## Passage to read
Community perspectives on pharmacist-prescribed hormonal contraception in rural California reveal that awareness among potential users is low, despite people being supportive and interested in the service.

The study in the journal Contraception implies that increasing the availability of pharmacist-prescribed contraception could bolster an individual’s reproductive self-determination and alleviate gaps in access.

A community survey was conducted in the largely rural California farming community of Tulare County, in the Central Valley, between November 2019 and May 2020.

Overall, 66% of Tulare County residents are Latinx, 28% White, 4% Asian, 3% Native American and 2% Black.

In addition, 50% of households speak a language other than English at home, with 22% of residents born outside the United States.

The researchers recruited participants, aged 15 to 44, who were assigned female sex at birth, through passive community-based approaches, social media advertisements and social networks.

## Work to complete
Translate this sentence from the passage on pharmacist-prescribed contraception into Spanish: "A community survey was conducted in the largely rural California farming community of Tulare County, in the Central Valley, between November 2019 and May 2020."

## Information provided
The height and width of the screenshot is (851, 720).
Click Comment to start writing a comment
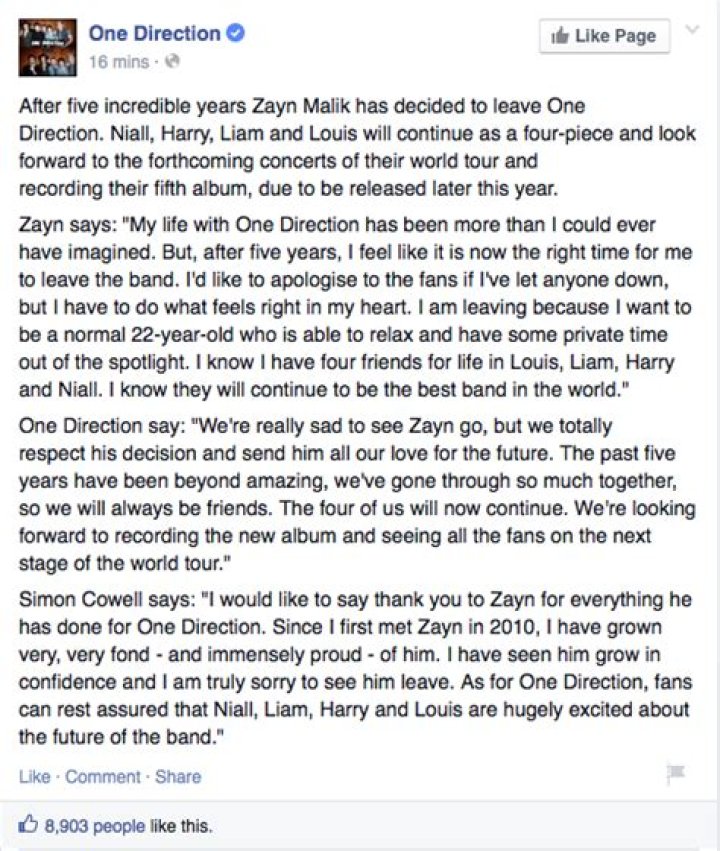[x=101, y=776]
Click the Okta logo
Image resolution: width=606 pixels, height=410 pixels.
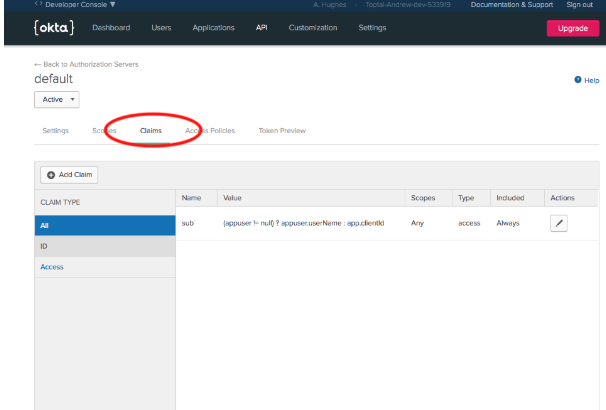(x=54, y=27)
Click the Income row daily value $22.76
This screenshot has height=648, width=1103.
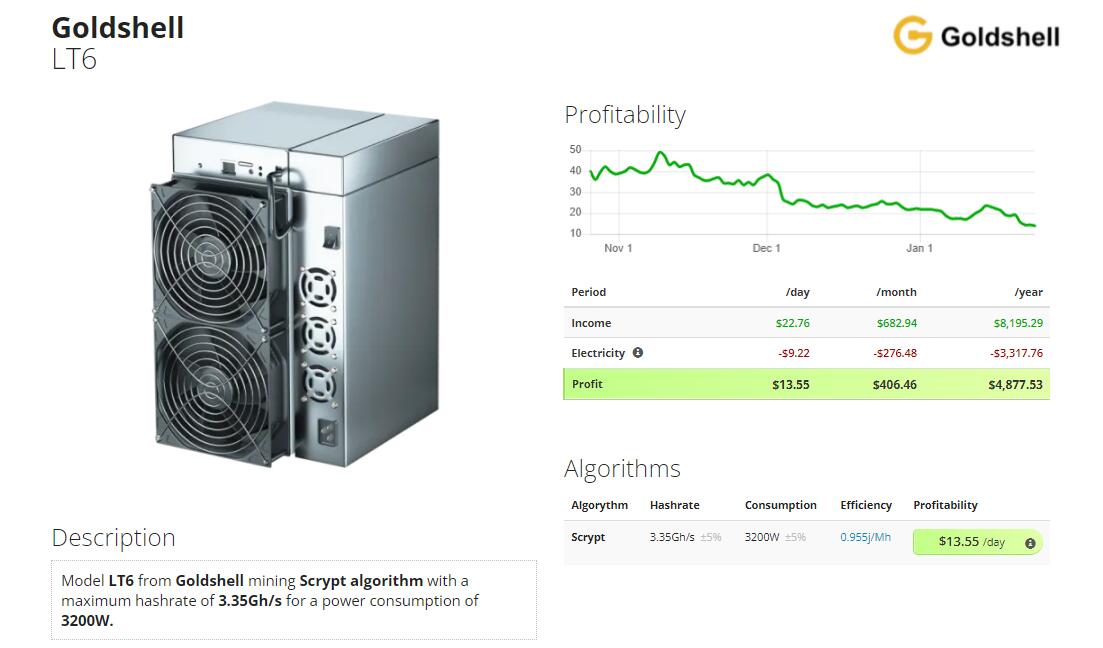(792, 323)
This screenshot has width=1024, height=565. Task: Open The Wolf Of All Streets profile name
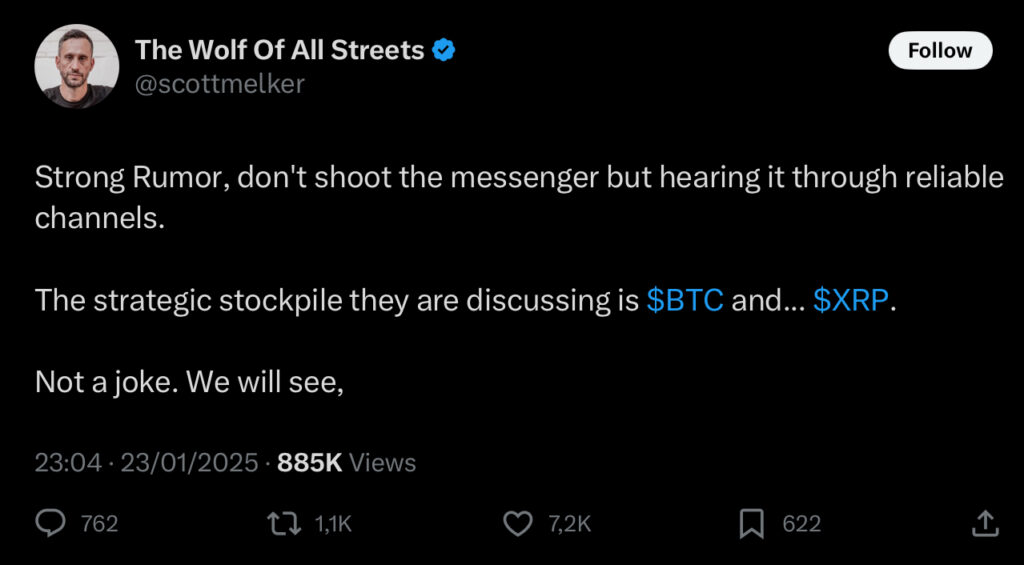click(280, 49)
==
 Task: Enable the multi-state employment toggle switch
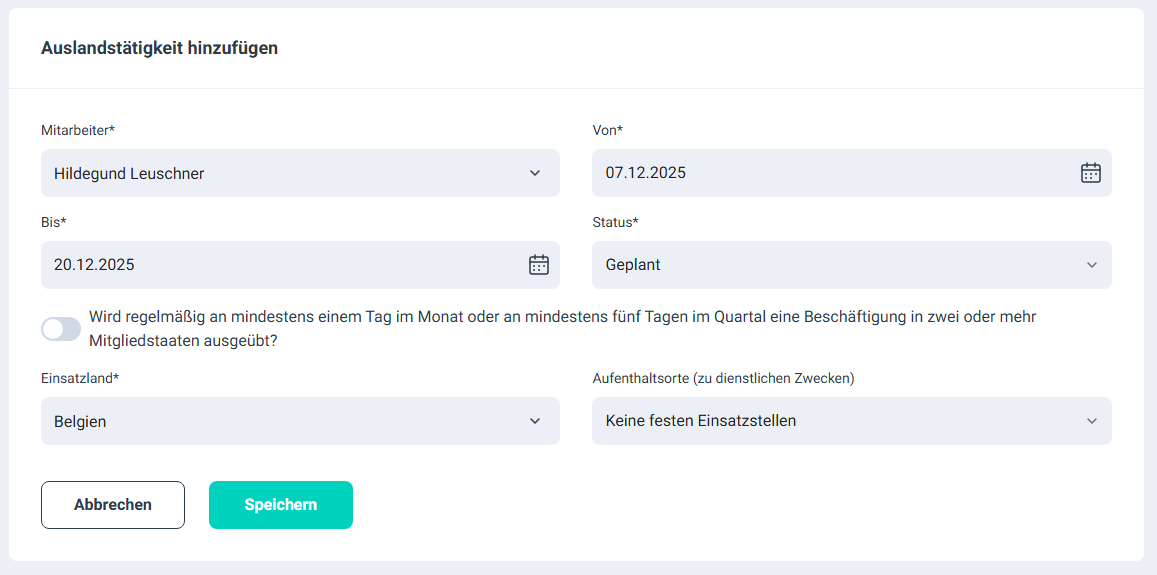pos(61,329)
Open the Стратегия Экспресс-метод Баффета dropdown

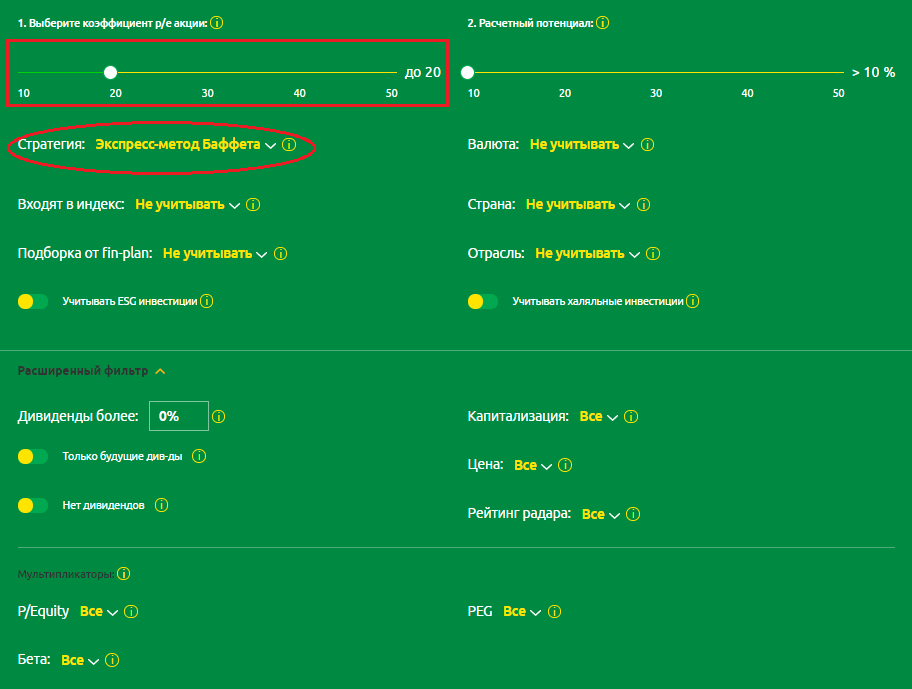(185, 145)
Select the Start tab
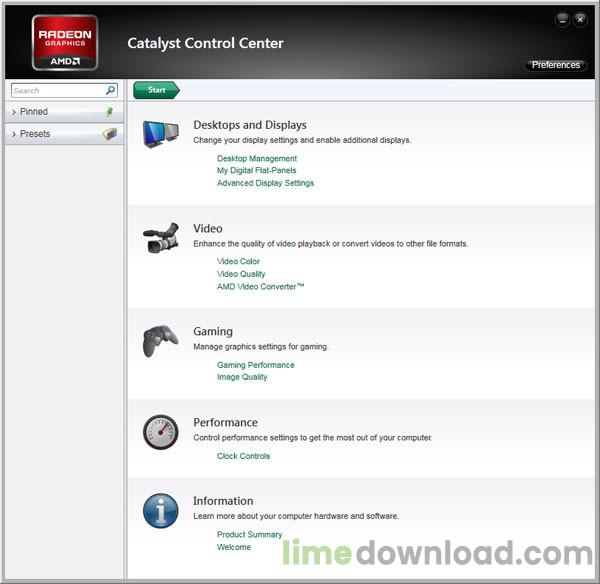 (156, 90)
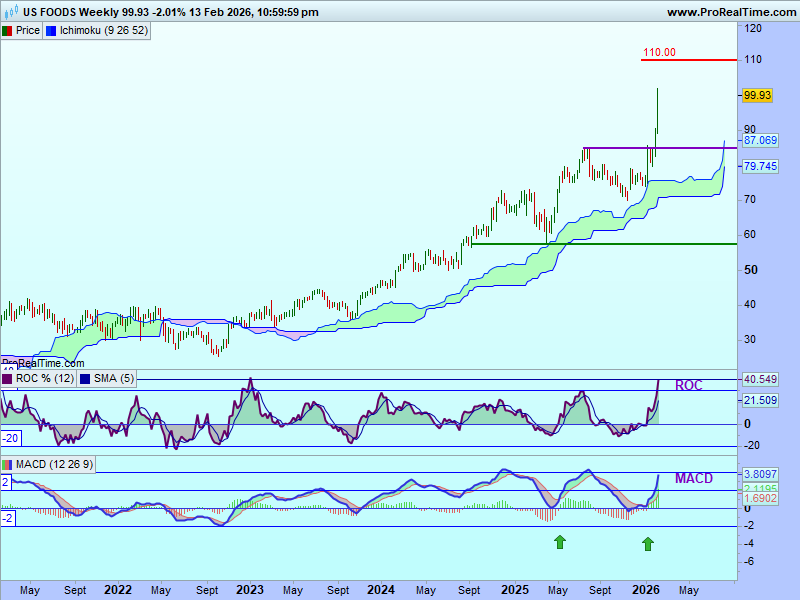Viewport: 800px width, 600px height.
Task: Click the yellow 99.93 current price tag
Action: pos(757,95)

## Result below
Se realizó una encuesta comunitaria en la comunidad agrícola mayoritariamente rural del condado de Tulare, California, en el Valle Central, entre noviembre de 2019 y mayo de 2020.